> _Your goal_: Only the lines of the data below from the one with "The image size is (650, 487)." through the one with "This screenshot has height=980, width=1231." are wanted. Repeat them exactly.

> _Record extracts_:
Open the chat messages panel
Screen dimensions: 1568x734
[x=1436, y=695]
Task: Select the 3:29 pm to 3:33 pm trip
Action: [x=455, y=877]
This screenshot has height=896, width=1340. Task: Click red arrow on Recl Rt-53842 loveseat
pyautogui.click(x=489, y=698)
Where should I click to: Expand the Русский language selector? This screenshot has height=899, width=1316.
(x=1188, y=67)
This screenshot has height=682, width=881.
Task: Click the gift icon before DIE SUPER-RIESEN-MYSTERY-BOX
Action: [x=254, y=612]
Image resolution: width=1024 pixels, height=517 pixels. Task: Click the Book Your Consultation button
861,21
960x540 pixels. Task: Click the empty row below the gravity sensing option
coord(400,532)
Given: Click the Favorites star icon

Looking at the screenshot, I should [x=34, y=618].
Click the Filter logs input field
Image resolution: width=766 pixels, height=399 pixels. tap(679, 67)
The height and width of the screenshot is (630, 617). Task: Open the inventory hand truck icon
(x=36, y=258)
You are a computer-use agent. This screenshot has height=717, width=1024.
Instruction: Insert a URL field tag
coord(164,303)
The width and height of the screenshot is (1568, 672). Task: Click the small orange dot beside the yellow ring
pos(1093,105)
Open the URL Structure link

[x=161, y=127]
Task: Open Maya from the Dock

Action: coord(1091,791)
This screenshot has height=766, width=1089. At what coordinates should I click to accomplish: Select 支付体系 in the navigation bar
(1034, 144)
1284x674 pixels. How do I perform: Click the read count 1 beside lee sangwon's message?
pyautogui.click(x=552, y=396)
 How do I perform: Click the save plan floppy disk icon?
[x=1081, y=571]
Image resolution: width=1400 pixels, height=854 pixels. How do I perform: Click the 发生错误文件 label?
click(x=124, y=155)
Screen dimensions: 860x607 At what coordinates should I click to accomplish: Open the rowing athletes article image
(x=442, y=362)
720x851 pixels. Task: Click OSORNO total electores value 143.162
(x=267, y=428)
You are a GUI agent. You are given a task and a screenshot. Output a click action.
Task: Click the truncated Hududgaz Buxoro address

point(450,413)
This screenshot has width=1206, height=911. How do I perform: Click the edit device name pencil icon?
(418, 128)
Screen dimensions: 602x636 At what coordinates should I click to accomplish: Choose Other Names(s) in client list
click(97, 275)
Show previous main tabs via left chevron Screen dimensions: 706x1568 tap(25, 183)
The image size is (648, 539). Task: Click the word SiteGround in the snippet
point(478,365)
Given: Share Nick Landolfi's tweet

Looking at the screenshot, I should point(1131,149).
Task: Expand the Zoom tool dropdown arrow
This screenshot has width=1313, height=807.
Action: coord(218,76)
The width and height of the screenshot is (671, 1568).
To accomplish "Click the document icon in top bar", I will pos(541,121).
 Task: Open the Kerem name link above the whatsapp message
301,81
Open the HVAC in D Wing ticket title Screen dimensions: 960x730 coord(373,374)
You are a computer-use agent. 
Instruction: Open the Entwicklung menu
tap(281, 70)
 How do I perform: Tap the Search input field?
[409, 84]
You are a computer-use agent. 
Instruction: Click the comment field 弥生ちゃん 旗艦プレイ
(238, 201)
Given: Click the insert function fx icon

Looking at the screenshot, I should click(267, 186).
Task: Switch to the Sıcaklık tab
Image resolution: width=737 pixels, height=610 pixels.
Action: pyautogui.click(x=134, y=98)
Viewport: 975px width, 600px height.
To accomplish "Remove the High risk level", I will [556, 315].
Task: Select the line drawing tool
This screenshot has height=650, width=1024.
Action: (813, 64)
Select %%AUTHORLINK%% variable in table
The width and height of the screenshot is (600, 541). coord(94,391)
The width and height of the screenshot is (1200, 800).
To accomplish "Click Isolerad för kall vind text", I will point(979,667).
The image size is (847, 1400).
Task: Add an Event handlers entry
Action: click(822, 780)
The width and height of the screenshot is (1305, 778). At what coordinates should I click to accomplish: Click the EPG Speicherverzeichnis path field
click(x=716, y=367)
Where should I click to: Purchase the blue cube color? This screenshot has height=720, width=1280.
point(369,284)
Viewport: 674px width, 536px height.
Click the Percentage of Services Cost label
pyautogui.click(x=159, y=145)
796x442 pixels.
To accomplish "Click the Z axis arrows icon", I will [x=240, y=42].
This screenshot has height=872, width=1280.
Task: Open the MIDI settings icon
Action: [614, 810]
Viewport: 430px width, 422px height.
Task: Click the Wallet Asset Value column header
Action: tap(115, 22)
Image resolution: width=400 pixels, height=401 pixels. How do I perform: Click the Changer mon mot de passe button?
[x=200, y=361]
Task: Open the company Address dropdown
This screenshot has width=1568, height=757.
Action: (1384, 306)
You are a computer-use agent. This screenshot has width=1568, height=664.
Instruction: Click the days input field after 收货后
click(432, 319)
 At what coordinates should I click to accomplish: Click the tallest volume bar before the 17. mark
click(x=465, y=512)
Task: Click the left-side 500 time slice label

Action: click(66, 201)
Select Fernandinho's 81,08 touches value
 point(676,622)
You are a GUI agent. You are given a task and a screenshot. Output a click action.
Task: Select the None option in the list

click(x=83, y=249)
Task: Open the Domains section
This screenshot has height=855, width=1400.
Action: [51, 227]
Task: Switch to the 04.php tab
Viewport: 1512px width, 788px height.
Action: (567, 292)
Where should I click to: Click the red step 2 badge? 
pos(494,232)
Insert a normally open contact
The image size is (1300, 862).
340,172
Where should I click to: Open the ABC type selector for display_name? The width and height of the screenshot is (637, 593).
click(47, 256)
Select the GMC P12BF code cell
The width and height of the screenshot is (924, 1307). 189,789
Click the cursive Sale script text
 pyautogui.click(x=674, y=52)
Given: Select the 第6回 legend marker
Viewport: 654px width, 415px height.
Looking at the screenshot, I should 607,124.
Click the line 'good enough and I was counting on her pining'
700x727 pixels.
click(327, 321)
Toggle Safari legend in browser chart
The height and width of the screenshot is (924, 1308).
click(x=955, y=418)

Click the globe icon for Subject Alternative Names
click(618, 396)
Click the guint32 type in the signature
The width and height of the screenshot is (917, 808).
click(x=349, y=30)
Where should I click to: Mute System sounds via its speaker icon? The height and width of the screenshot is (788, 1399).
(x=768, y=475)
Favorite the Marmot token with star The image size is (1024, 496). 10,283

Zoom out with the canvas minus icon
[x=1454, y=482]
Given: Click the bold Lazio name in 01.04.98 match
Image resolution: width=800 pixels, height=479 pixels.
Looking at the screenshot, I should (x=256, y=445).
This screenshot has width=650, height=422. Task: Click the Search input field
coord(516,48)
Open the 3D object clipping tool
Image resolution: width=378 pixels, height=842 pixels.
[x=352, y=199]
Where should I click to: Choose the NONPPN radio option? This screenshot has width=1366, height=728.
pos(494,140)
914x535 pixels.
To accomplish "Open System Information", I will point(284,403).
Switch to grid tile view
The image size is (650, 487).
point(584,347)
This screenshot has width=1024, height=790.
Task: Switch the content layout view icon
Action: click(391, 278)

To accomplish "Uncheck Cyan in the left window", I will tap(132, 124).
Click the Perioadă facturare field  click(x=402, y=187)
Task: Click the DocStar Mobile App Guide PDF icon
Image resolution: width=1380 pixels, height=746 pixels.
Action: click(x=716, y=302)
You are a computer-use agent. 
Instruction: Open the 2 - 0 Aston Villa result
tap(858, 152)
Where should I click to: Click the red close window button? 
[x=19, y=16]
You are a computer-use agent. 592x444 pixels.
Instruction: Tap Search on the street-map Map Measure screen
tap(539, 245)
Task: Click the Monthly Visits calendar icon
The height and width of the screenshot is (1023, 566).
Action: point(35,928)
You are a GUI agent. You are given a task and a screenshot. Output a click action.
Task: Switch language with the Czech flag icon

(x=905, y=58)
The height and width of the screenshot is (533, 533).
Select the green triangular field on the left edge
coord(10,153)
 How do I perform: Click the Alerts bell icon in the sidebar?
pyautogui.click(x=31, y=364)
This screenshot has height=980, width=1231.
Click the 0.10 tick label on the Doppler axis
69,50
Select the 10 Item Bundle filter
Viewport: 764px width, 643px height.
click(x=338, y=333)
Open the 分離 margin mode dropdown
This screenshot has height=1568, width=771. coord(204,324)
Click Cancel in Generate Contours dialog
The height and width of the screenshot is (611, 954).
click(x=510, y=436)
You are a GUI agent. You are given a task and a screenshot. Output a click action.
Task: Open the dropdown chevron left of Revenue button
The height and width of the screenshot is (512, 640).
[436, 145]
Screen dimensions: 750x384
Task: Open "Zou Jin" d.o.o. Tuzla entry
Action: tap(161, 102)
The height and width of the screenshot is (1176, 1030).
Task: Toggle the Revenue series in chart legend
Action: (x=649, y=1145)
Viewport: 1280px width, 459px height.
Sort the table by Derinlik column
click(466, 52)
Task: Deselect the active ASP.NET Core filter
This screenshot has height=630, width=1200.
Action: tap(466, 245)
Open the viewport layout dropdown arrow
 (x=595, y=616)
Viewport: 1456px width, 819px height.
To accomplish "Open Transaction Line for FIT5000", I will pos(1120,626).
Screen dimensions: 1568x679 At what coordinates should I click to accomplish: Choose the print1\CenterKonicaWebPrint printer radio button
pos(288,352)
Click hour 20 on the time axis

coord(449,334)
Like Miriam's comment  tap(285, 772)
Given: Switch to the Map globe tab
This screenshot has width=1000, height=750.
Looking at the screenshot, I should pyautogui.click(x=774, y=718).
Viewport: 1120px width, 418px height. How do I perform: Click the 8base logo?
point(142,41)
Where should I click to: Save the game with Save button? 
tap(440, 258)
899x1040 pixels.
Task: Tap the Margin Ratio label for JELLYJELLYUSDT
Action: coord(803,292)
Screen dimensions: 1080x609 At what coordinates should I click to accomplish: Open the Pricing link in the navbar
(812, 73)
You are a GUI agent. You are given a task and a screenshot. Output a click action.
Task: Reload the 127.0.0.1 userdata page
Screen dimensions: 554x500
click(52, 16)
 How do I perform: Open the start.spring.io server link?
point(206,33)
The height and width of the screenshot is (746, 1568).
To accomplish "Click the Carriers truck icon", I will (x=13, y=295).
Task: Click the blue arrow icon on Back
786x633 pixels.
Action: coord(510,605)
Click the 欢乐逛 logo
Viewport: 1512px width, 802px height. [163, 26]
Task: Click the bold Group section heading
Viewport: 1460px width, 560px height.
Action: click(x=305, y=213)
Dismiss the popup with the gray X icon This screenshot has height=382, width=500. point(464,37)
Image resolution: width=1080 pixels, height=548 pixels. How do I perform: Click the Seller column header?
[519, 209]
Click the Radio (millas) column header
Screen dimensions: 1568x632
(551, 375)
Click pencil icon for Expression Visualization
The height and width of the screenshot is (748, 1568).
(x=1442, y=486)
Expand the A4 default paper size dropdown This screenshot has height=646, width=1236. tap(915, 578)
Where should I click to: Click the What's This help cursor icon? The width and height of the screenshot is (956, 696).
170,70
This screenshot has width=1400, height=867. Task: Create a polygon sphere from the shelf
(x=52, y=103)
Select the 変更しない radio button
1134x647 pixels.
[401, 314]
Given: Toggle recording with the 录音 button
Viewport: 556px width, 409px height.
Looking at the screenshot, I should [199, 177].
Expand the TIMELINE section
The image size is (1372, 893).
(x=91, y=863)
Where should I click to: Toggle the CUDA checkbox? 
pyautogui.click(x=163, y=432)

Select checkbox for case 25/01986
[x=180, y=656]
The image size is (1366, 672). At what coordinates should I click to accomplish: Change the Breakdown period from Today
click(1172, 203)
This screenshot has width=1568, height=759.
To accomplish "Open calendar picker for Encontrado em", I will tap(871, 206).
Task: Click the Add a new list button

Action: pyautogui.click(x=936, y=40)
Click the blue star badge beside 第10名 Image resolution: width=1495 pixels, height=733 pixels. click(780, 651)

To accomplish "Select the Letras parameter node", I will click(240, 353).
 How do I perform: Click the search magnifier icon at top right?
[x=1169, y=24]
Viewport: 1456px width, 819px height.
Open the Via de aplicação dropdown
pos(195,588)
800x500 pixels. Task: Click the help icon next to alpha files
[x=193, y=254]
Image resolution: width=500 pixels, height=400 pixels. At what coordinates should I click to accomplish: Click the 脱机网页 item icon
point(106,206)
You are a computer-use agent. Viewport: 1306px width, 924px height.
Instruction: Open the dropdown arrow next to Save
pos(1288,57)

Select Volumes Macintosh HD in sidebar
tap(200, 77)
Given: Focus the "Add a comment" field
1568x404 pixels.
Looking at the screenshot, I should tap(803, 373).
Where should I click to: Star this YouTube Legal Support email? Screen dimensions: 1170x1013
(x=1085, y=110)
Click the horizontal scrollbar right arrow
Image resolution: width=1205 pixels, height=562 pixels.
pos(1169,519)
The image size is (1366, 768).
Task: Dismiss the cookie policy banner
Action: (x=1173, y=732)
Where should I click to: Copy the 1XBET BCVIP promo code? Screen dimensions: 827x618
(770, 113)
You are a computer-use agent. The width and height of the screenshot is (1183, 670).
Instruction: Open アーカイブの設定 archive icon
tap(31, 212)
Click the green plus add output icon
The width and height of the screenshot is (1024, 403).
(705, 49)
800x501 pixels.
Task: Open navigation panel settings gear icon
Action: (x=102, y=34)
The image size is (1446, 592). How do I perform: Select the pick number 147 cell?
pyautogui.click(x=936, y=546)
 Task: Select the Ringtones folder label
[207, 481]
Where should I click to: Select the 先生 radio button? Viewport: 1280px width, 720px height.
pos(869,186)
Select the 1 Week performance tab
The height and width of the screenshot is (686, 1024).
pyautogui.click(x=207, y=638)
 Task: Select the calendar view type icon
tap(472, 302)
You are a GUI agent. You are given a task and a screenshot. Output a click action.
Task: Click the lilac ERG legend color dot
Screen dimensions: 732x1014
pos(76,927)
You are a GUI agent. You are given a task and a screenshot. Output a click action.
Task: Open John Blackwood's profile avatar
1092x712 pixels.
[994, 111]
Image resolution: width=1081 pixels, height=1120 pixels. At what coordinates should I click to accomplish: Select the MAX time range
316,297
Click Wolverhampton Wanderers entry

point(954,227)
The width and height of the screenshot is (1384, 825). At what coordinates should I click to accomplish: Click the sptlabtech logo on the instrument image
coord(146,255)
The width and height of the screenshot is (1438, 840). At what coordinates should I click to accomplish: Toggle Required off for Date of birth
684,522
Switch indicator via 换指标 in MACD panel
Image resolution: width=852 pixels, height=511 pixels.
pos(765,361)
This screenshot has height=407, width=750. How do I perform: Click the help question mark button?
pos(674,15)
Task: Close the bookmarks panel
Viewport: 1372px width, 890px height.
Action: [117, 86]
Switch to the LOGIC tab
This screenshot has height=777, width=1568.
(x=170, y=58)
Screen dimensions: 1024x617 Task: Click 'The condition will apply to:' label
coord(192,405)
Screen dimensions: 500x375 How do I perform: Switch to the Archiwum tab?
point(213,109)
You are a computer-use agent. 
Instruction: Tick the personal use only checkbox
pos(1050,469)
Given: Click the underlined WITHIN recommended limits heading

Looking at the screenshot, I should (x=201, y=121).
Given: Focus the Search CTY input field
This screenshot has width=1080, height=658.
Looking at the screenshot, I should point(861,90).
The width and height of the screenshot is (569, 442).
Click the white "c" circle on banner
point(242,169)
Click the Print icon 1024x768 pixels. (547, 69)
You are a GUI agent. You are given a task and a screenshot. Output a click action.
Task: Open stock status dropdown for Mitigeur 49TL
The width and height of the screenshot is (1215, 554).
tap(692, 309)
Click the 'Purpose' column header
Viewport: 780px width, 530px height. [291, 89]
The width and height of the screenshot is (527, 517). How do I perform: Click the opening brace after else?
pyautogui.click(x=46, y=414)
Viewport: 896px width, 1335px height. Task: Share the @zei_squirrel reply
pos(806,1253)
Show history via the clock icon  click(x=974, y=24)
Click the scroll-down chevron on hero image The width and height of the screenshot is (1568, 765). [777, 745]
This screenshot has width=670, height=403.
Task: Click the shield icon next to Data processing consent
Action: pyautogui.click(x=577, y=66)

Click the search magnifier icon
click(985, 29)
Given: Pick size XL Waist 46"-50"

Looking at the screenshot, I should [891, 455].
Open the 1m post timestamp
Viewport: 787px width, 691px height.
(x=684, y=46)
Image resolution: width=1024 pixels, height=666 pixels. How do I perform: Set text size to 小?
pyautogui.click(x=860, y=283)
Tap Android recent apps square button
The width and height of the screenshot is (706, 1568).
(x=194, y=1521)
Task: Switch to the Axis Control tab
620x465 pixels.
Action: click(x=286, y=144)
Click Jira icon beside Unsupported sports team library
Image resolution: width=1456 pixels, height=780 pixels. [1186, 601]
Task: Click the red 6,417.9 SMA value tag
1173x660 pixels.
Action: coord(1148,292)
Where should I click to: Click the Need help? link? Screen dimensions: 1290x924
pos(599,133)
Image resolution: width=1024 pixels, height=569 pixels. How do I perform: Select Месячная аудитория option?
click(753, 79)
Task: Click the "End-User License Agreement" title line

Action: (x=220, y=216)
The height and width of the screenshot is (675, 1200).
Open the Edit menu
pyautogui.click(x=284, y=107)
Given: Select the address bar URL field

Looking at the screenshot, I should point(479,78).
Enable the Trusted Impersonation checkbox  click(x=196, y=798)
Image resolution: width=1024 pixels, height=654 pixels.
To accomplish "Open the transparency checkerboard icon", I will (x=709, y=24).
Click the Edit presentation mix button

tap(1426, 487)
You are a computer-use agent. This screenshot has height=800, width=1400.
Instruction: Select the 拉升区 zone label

> _Answer box_:
The image size is (650, 487).
point(584,347)
This screenshot has width=1024, height=790.
Task: Switch the content layout view icon
Action: click(391, 278)

To accomplish "Uncheck Cyan in the left window", I will tap(132, 124).
Click the Perioadă facturare field  click(x=402, y=187)
Task: Click the DocStar Mobile App Guide PDF icon
Image resolution: width=1380 pixels, height=746 pixels.
Action: click(x=716, y=302)
You are a computer-use agent. 
Instruction: Open the 2 - 0 Aston Villa result
tap(858, 152)
Where should I click to: Click the red close window button? 
[x=19, y=16]
You are a computer-use agent. 592x444 pixels.
Instruction: Tap Search on the street-map Map Measure screen
tap(539, 245)
Task: Click the Monthly Visits calendar icon
The height and width of the screenshot is (1023, 566).
Action: point(35,928)
You are a GUI agent. You are given a task and a screenshot. Output a click action.
Task: Switch language with the Czech flag icon

(x=905, y=58)
The height and width of the screenshot is (533, 533).
Select the green triangular field on the left edge
coord(10,153)
 How do I perform: Click the Alerts bell icon in the sidebar?
pyautogui.click(x=31, y=364)
This screenshot has height=980, width=1231.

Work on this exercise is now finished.